Charlie Demoulin, enfant du troisième millénaire, signe Silence me mord, un premier récit déconstruit qui n’est pas tout à fait un roman, mais plutôt un autoportrait désenchanté. Sexe, drogue et alcool forment la trame quotidienne du narrateur, qui ne trouve dans la baise effrénée et la « défonce » qu’une fuite temporaire à l’absurdité de l’existence.
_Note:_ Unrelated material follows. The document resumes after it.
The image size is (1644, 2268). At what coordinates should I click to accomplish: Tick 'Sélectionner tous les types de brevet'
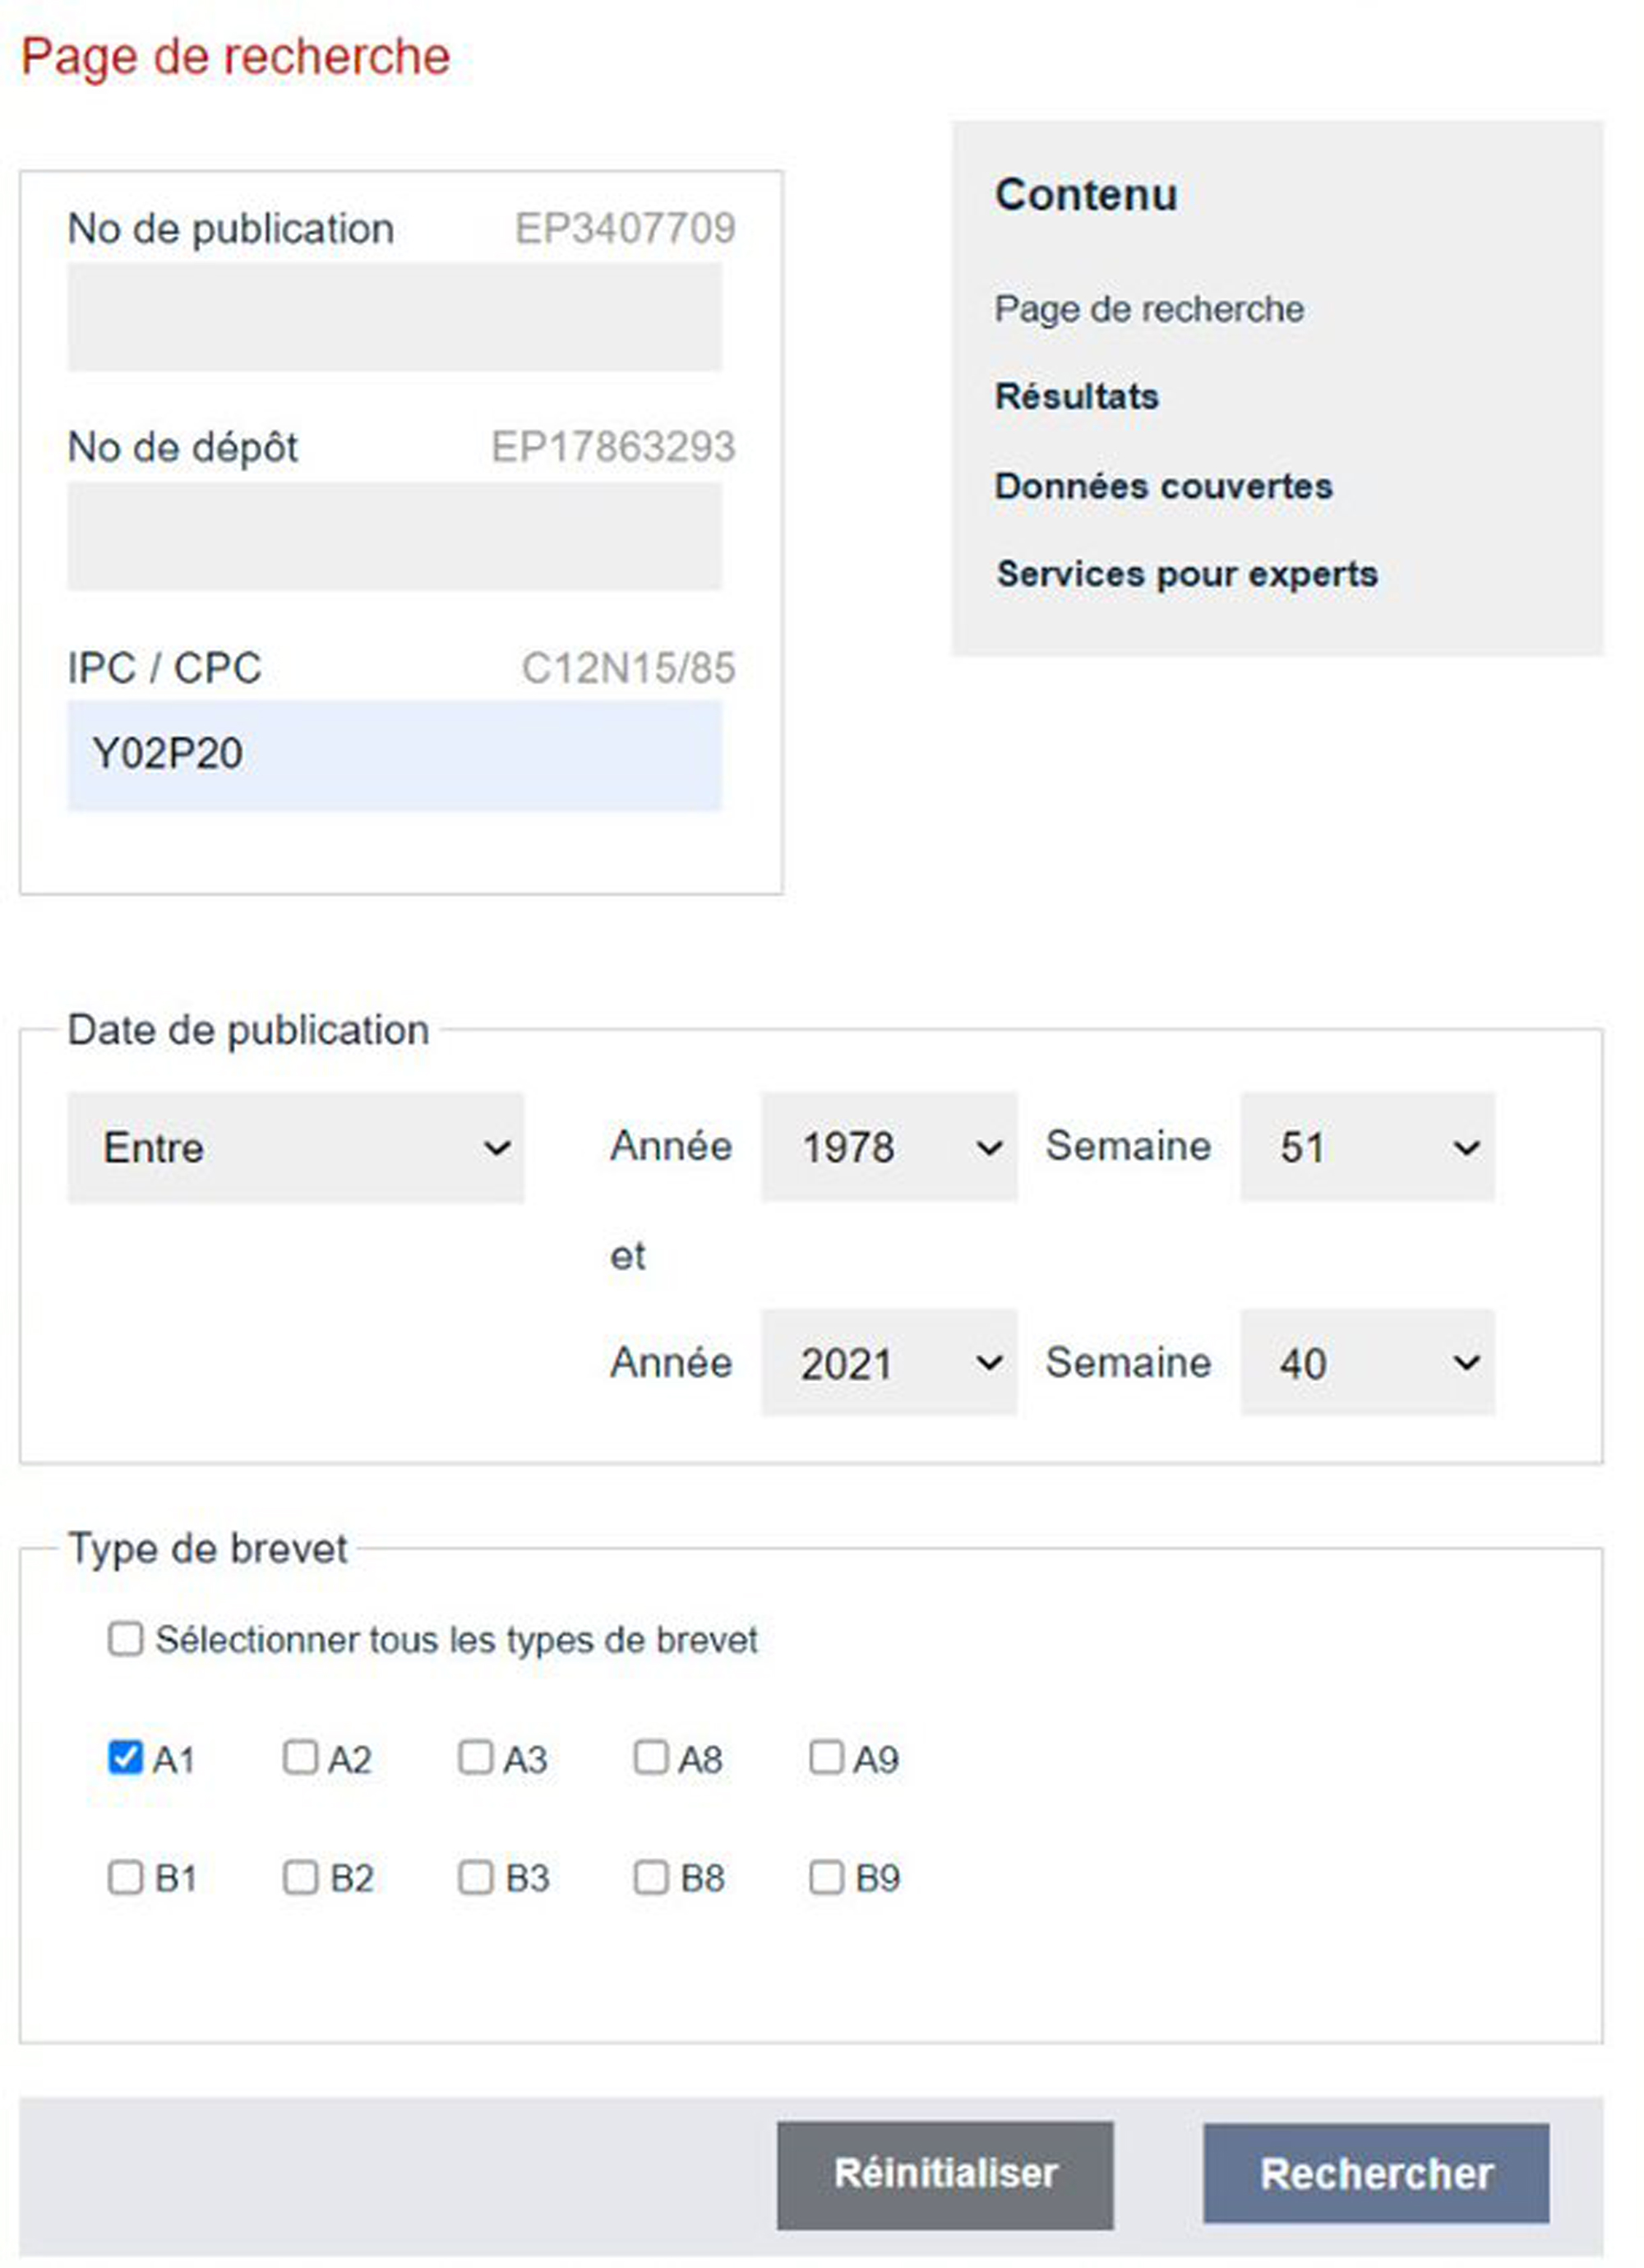[125, 1639]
Ce récit de 90 pages, sans réelle intrigue, se déroule pendant le confinement, une période marquée par la solitude où la vacuité de l’existence se dilue dans une écriture brute. Charlie Demoulin incarne l’après-Hubert Selby, un auteur américain au style cru : une quête désespérée d’expériences extrêmes qui se heurte aux murs de la société et, surtout, aux murs intérieurs. Charlie Demoulin dépeint, depuis le sanctuaire des excès, les travers d’un monde désorienté. Entre le tournage d’un film pornographique, des sorties nocturnes déjantées et un entraînement de boxe raté, le narrateur non-binaire se perd dans des aventures d’un soir, plongeant le lecteur dans un quotidien débridé, imprégné de vapeurs terpéniques et de troubles dysuriques.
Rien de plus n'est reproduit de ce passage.